Entries on locating words and elements:
"""
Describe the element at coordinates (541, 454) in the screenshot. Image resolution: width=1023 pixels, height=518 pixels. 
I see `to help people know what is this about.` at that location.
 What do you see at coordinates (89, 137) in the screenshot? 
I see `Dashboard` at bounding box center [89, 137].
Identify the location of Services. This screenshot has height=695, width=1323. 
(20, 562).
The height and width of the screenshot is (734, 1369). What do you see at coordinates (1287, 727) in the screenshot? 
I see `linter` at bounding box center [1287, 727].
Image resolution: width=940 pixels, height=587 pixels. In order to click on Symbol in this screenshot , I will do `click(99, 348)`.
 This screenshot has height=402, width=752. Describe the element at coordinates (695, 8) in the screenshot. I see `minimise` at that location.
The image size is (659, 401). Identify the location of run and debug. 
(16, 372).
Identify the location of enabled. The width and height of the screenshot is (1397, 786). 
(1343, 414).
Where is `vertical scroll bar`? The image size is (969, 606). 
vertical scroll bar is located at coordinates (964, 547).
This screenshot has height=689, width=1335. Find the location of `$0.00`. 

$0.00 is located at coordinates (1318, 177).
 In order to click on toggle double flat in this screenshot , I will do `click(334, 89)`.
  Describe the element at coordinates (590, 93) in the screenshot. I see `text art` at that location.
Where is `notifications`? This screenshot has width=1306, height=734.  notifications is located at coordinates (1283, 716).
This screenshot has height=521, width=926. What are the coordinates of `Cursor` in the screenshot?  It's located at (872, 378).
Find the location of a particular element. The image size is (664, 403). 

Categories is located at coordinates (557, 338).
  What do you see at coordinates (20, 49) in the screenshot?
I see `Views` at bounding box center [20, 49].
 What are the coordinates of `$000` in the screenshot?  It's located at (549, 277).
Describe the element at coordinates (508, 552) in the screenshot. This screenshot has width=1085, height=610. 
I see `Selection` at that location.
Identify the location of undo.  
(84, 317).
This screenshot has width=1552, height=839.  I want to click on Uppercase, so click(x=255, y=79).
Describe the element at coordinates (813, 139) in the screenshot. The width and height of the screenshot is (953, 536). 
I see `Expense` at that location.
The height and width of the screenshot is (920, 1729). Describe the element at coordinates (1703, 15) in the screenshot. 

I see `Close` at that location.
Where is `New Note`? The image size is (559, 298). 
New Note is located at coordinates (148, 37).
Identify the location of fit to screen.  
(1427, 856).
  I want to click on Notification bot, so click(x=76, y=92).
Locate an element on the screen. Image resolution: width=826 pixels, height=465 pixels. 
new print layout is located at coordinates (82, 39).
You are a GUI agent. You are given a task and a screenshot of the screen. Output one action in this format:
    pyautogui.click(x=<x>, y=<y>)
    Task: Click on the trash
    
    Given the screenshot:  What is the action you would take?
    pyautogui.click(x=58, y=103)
"""
* **Task brief**
Rewrite the material with every "Image resolution" swapped for "Screen resolution", leaving everything else unchanged.

* **Response for this exercise**
Describe the element at coordinates (541, 454) in the screenshot. Screen resolution: width=1023 pixels, height=518 pixels. 
I see `to help people know what is this about.` at that location.
 What do you see at coordinates (89, 137) in the screenshot? 
I see `Dashboard` at bounding box center [89, 137].
Identify the location of Services. This screenshot has height=695, width=1323. 
(20, 562).
The height and width of the screenshot is (734, 1369). What do you see at coordinates (1287, 727) in the screenshot? 
I see `linter` at bounding box center [1287, 727].
Screen resolution: width=940 pixels, height=587 pixels. In order to click on Symbol in this screenshot , I will do `click(99, 348)`.
 This screenshot has height=402, width=752. Describe the element at coordinates (695, 8) in the screenshot. I see `minimise` at that location.
The image size is (659, 401). Identify the location of run and debug. 
(16, 372).
Identify the location of enabled. The width and height of the screenshot is (1397, 786). 
(1343, 414).
Where is `vertical scroll bar`? The image size is (969, 606). 
vertical scroll bar is located at coordinates (964, 547).
This screenshot has height=689, width=1335. Find the location of `$0.00`. 

$0.00 is located at coordinates (1318, 177).
 In order to click on toggle double flat in this screenshot , I will do `click(334, 89)`.
  Describe the element at coordinates (590, 93) in the screenshot. I see `text art` at that location.
Where is `notifications`? This screenshot has width=1306, height=734.  notifications is located at coordinates (1283, 716).
This screenshot has height=521, width=926. What are the coordinates of `Cursor` in the screenshot?  It's located at (872, 378).
Find the location of a particular element. The image size is (664, 403). 

Categories is located at coordinates (557, 338).
  What do you see at coordinates (20, 49) in the screenshot?
I see `Views` at bounding box center [20, 49].
 What are the coordinates of `$000` in the screenshot?  It's located at (549, 277).
Describe the element at coordinates (508, 552) in the screenshot. This screenshot has width=1085, height=610. 
I see `Selection` at that location.
Identify the location of undo.  
(84, 317).
This screenshot has width=1552, height=839.  I want to click on Uppercase, so click(x=255, y=79).
Describe the element at coordinates (813, 139) in the screenshot. The width and height of the screenshot is (953, 536). 
I see `Expense` at that location.
The height and width of the screenshot is (920, 1729). Describe the element at coordinates (1703, 15) in the screenshot. 

I see `Close` at that location.
Where is `New Note`? The image size is (559, 298). 
New Note is located at coordinates (148, 37).
Identify the location of fit to screen.  
(1427, 856).
  I want to click on Notification bot, so click(x=76, y=92).
Locate an element on the screen. Screen resolution: width=826 pixels, height=465 pixels. 
new print layout is located at coordinates (82, 39).
You are a GUI agent. You are given a task and a screenshot of the screen. Output one action in this format:
    pyautogui.click(x=<x>, y=<y>)
    Task: Click on the trash
    
    Given the screenshot:  What is the action you would take?
    pyautogui.click(x=58, y=103)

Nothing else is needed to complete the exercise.